Derzeit liegen in fast allen 27 EU-Staaten die Defizite wegen der Schuldenexplosion in der Wirtschaftskrise über der Schwelle des Stabilitätspakts von drei Prozent des Bruttoinlandsprodukts (BIP). Im Rahmen der Verfahren gegen übermäßige Defizite gibt die Kommission Empfehlungen zur Haushaltspolitik ab, über die die EU-Finanzminister entscheiden.
Für den deutschen Sparplan machte die Kommission vier Risikofaktoren aus. So seien noch nicht genug Sparmaßnahmen für die Jahre nach 2010 festgelegt. Die geplanten Steuersenkungen müssten mit Ausgabenkürzungen finanziert werden. Die Umsetzung der Schuldenbremse auf Länderebene sei nicht sichergestellt. Das Wachstum könnte außerdem geringer ausfallen als mit jährlich zwei Prozent ab 2011 prognostiziert. "Der Konsolidierungspfad ab 2011 wird durch keinerlei konkrete Maßnahmen gestützt", kritisierte die Kommission. Die Bundesregierung habe auch nicht darüber informiert, wie sie vereinbarte Steuersenkungen durch Ausgabenkürzungen auffangen wolle. Sowohl der Sparplan als auch die Umsetzung der Schuldenbremse müssten konkretisiert werden. Eine zentrale Herausforderung sei, das Wachstumspotenzial durch eine Stärkung der Inlandsnachfrage zu erhöhen.
Die Bundesregierung hatte nach Brüssel für dieses Jahr ein Defizit von 5,5 Prozent des BIP gemeldet. Die Konsolidierung soll 2011 beginnen, so dass 2013 der Stabilitätspakt wieder eingehalten würde. Der Schuldenstand soll bis 2013 auf 82 Prozent steigen, erlaubt sind nach dem Pakt nur 60 Prozent.

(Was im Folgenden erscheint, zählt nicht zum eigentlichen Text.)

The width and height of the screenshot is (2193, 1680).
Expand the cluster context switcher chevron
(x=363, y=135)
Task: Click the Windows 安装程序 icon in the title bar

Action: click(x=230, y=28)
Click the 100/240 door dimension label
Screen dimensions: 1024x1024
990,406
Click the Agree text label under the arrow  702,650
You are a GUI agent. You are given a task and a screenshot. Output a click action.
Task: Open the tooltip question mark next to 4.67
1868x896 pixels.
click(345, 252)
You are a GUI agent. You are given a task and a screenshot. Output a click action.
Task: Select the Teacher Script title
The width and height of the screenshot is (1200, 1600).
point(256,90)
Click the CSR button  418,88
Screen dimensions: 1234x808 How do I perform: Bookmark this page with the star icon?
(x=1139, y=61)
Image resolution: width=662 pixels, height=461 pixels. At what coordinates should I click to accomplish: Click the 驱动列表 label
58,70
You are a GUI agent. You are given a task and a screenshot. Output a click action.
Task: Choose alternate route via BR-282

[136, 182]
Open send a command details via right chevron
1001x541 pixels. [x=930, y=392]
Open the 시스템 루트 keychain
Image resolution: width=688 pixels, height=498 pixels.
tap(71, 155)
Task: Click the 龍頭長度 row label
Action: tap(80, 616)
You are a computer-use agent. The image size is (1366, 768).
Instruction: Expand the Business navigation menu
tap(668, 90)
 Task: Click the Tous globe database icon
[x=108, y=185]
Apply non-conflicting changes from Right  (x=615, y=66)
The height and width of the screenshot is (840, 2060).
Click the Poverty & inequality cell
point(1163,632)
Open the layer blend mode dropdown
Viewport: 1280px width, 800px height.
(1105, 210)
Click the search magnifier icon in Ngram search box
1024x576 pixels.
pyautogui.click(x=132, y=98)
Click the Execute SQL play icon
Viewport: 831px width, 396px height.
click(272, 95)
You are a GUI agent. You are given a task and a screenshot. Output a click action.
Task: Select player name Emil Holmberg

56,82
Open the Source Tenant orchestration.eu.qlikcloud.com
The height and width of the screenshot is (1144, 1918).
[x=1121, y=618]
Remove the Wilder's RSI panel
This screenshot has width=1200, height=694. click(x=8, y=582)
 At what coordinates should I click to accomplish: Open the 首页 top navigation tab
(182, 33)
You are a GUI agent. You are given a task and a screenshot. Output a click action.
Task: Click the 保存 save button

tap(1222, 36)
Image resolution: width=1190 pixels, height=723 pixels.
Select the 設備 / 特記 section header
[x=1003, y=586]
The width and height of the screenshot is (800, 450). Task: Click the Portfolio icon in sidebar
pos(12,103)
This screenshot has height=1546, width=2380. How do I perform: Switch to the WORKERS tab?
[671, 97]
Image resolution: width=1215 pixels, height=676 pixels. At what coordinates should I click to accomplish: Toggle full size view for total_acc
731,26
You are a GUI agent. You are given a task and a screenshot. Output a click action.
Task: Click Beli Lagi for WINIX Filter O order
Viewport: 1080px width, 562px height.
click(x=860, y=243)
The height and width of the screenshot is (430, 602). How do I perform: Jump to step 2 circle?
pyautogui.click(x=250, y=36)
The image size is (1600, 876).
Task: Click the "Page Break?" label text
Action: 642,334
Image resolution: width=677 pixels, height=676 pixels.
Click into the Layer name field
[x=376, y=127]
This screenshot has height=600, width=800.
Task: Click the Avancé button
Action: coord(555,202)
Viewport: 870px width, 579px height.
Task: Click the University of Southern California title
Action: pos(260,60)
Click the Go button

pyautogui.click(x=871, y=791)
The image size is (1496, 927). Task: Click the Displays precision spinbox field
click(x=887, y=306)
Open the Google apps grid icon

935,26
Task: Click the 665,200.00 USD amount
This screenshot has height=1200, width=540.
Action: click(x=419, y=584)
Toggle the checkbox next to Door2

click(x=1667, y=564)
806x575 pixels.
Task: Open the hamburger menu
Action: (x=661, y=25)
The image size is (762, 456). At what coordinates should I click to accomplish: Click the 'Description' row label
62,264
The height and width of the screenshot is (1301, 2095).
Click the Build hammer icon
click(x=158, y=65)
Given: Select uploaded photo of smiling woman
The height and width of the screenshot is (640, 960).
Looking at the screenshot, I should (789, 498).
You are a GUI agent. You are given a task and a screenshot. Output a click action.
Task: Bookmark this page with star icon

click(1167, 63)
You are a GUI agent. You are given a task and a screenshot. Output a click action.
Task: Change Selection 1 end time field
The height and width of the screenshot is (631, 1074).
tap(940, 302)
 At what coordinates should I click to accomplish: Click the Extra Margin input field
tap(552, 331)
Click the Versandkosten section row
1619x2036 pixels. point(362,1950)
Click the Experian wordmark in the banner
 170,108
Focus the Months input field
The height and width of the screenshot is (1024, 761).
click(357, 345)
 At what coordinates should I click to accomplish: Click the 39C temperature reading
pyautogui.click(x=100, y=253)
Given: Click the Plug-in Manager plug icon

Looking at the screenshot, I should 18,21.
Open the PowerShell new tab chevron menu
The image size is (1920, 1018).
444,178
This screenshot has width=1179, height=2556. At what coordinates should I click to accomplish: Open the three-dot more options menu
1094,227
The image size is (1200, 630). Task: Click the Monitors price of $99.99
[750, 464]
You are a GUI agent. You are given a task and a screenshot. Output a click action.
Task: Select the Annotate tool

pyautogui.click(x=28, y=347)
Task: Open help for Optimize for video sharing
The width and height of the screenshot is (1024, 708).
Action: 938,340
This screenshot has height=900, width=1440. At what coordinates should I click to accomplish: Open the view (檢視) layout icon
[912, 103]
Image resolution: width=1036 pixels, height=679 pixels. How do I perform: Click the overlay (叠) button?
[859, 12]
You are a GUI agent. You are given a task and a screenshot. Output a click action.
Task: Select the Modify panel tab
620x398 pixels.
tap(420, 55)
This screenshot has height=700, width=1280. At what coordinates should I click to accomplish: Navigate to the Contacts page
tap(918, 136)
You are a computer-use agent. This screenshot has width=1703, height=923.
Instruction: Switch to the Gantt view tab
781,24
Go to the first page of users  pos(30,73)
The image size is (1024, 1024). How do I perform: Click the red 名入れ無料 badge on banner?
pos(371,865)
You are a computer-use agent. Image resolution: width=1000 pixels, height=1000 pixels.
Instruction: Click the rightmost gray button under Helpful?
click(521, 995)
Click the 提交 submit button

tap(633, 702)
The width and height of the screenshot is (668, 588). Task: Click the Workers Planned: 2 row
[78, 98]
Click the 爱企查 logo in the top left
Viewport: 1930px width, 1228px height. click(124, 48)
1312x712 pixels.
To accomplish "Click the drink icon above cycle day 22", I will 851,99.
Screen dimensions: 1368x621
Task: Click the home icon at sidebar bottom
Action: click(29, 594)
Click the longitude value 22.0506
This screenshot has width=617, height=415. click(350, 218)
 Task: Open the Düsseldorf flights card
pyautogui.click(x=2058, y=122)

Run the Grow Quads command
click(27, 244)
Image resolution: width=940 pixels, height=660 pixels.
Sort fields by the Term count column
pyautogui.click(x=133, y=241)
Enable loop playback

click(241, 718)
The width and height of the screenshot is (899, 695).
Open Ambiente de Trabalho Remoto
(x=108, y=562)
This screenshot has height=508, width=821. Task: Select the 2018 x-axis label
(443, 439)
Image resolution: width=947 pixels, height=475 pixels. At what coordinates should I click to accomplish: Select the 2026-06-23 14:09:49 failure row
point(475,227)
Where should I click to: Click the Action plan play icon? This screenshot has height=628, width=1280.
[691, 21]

Die Kommission schließt weitere Finanzhilfen für Banken in Deutschland nicht aus, die die Schuldenquote, wenn auch nicht das Defizit, weiter nach oben treiben würde.
Frankreich und Spanien, wo die Lage mit rund acht und zehn Prozent deutlich schlechter als in Deutschland ist, warnte die Kommission, sich auf zu optimistische Wachstumsprognosen zu verlassen. In Spanien gefährde außerdem die zu langsame Restrukturierung der Banken das Wachstum. An Großbritannien gehe eine "Einladung", das Defizit bis 2015 unter drei Prozent zu senken. Bisher plant die Labour-Regierung, die vor Wahlen steht, bis dahin eine Neuverschuldung von 4,7 Prozent. Doch auch das ist nach Einschätzung der Kommission bisher nicht zu erreichen.